> _Dataset_
====

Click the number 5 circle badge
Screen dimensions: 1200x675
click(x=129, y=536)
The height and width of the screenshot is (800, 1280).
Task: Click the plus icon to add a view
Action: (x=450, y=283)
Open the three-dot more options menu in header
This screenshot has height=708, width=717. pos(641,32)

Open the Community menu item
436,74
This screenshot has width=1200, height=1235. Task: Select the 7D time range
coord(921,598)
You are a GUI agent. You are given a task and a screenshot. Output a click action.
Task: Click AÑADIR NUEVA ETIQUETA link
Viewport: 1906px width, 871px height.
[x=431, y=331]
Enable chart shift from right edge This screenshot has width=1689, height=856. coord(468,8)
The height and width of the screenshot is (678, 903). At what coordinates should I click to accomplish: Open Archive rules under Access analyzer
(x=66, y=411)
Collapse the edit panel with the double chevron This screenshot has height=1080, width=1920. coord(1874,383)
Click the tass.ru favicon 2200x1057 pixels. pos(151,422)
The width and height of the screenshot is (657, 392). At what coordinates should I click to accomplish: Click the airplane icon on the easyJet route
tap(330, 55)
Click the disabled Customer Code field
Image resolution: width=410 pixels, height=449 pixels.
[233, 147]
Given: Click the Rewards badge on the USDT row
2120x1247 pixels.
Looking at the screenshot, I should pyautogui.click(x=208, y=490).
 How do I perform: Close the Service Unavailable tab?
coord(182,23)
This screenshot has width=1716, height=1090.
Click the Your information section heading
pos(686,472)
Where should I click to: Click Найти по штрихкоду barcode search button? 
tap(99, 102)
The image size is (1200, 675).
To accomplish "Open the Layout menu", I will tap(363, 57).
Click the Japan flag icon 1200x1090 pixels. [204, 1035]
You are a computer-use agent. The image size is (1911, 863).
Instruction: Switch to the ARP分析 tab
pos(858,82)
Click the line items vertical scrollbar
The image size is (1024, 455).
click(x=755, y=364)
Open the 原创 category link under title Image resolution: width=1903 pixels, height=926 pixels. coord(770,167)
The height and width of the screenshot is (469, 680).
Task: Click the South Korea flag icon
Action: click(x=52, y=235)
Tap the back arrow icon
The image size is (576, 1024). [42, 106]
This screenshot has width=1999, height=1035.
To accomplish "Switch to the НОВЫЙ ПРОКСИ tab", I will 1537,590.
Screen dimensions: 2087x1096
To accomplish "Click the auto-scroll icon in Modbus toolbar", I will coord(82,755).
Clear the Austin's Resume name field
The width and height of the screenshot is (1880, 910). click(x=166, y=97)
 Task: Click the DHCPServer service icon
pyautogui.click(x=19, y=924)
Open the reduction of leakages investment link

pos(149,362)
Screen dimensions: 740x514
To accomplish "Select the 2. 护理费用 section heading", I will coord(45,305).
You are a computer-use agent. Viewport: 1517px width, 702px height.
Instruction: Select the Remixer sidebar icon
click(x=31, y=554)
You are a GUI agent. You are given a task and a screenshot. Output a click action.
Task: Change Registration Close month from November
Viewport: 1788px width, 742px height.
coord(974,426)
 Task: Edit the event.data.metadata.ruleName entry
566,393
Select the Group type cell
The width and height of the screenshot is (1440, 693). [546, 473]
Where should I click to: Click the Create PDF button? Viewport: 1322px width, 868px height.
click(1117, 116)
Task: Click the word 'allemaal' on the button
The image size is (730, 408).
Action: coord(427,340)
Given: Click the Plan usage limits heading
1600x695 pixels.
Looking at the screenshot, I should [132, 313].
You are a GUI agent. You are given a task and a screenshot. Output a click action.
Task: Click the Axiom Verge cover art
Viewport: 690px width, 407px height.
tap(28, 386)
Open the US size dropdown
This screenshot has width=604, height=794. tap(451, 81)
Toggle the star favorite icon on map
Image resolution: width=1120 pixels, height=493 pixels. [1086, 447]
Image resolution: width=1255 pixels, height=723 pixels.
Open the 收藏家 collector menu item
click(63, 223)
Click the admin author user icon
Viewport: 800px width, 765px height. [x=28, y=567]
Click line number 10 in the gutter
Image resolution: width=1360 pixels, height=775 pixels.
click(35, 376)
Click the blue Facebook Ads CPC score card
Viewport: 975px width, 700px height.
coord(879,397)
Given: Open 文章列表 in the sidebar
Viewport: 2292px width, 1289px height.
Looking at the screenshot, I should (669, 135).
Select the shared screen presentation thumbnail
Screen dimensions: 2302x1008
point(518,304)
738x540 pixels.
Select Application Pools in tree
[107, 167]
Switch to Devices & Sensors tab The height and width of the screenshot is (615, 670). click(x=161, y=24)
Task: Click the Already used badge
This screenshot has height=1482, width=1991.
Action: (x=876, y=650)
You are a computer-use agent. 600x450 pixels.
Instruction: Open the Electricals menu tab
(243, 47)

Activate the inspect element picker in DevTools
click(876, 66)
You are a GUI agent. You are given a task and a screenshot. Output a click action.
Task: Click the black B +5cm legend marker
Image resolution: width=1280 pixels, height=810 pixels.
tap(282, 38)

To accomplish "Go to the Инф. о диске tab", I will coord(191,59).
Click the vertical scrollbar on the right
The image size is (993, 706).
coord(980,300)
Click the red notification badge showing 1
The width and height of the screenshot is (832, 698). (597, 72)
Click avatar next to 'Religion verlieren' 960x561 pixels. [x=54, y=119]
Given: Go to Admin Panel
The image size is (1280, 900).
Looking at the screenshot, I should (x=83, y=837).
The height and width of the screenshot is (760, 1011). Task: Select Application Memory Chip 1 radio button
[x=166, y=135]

====

> _What is required_
Reproduce all of the records above verbatim, line for line, with nothing altered or left out.

> _Exercise result_
Click the number 5 circle badge
Screen dimensions: 1200x675
click(x=129, y=536)
The height and width of the screenshot is (800, 1280).
Task: Click the plus icon to add a view
Action: (x=450, y=283)
Open the three-dot more options menu in header
This screenshot has height=708, width=717. pos(641,32)

Open the Community menu item
436,74
This screenshot has width=1200, height=1235. Task: Select the 7D time range
coord(921,598)
You are a GUI agent. You are given a task and a screenshot. Output a click action.
Task: Click AÑADIR NUEVA ETIQUETA link
Viewport: 1906px width, 871px height.
[x=431, y=331]
Enable chart shift from right edge This screenshot has width=1689, height=856. coord(468,8)
The height and width of the screenshot is (678, 903). At what coordinates should I click to accomplish: Open Archive rules under Access analyzer
(x=66, y=411)
Collapse the edit panel with the double chevron This screenshot has height=1080, width=1920. coord(1874,383)
Click the tass.ru favicon 2200x1057 pixels. pos(151,422)
The width and height of the screenshot is (657, 392). At what coordinates should I click to accomplish: Click the airplane icon on the easyJet route
tap(330, 55)
Click the disabled Customer Code field
Image resolution: width=410 pixels, height=449 pixels.
[233, 147]
Given: Click the Rewards badge on the USDT row
2120x1247 pixels.
Looking at the screenshot, I should pyautogui.click(x=208, y=490).
 How do I perform: Close the Service Unavailable tab?
coord(182,23)
This screenshot has width=1716, height=1090.
Click the Your information section heading
pos(686,472)
Where should I click to: Click Найти по штрихкоду barcode search button? 
tap(99, 102)
The image size is (1200, 675).
To accomplish "Open the Layout menu", I will tap(363, 57).
Click the Japan flag icon 1200x1090 pixels. [204, 1035]
You are a computer-use agent. The image size is (1911, 863).
Instruction: Switch to the ARP分析 tab
pos(858,82)
Click the line items vertical scrollbar
The image size is (1024, 455).
click(x=755, y=364)
Open the 原创 category link under title Image resolution: width=1903 pixels, height=926 pixels. coord(770,167)
The height and width of the screenshot is (469, 680).
Task: Click the South Korea flag icon
Action: click(x=52, y=235)
Tap the back arrow icon
The image size is (576, 1024). [42, 106]
This screenshot has width=1999, height=1035.
To accomplish "Switch to the НОВЫЙ ПРОКСИ tab", I will 1537,590.
Screen dimensions: 2087x1096
To accomplish "Click the auto-scroll icon in Modbus toolbar", I will coord(82,755).
Clear the Austin's Resume name field
The width and height of the screenshot is (1880, 910). click(x=166, y=97)
 Task: Click the DHCPServer service icon
pyautogui.click(x=19, y=924)
Open the reduction of leakages investment link

pos(149,362)
Screen dimensions: 740x514
To accomplish "Select the 2. 护理费用 section heading", I will coord(45,305).
You are a computer-use agent. Viewport: 1517px width, 702px height.
Instruction: Select the Remixer sidebar icon
click(x=31, y=554)
You are a GUI agent. You are given a task and a screenshot. Output a click action.
Task: Change Registration Close month from November
Viewport: 1788px width, 742px height.
coord(974,426)
 Task: Edit the event.data.metadata.ruleName entry
566,393
Select the Group type cell
The width and height of the screenshot is (1440, 693). [546, 473]
Where should I click to: Click the Create PDF button? Viewport: 1322px width, 868px height.
click(1117, 116)
Task: Click the word 'allemaal' on the button
The image size is (730, 408).
Action: coord(427,340)
Given: Click the Plan usage limits heading
1600x695 pixels.
Looking at the screenshot, I should [132, 313].
You are a GUI agent. You are given a task and a screenshot. Output a click action.
Task: Click the Axiom Verge cover art
Viewport: 690px width, 407px height.
tap(28, 386)
Open the US size dropdown
This screenshot has width=604, height=794. tap(451, 81)
Toggle the star favorite icon on map
Image resolution: width=1120 pixels, height=493 pixels. [1086, 447]
Image resolution: width=1255 pixels, height=723 pixels.
Open the 收藏家 collector menu item
click(63, 223)
Click the admin author user icon
Viewport: 800px width, 765px height. [x=28, y=567]
Click line number 10 in the gutter
Image resolution: width=1360 pixels, height=775 pixels.
click(35, 376)
Click the blue Facebook Ads CPC score card
Viewport: 975px width, 700px height.
coord(879,397)
Given: Open 文章列表 in the sidebar
Viewport: 2292px width, 1289px height.
Looking at the screenshot, I should (669, 135).
Select the shared screen presentation thumbnail
Screen dimensions: 2302x1008
point(518,304)
738x540 pixels.
Select Application Pools in tree
[107, 167]
Switch to Devices & Sensors tab The height and width of the screenshot is (615, 670). click(x=161, y=24)
Task: Click the Already used badge
This screenshot has height=1482, width=1991.
Action: (x=876, y=650)
You are a computer-use agent. 600x450 pixels.
Instruction: Open the Electricals menu tab
(243, 47)

Activate the inspect element picker in DevTools
click(876, 66)
You are a GUI agent. You are given a task and a screenshot. Output a click action.
Task: Click the black B +5cm legend marker
Image resolution: width=1280 pixels, height=810 pixels.
tap(282, 38)

To accomplish "Go to the Инф. о диске tab", I will coord(191,59).
Click the vertical scrollbar on the right
The image size is (993, 706).
coord(980,300)
Click the red notification badge showing 1
The width and height of the screenshot is (832, 698). (597, 72)
Click avatar next to 'Religion verlieren' 960x561 pixels. [x=54, y=119]
Given: Go to Admin Panel
The image size is (1280, 900).
Looking at the screenshot, I should (x=83, y=837).
The height and width of the screenshot is (760, 1011). Task: Select Application Memory Chip 1 radio button
[x=166, y=135]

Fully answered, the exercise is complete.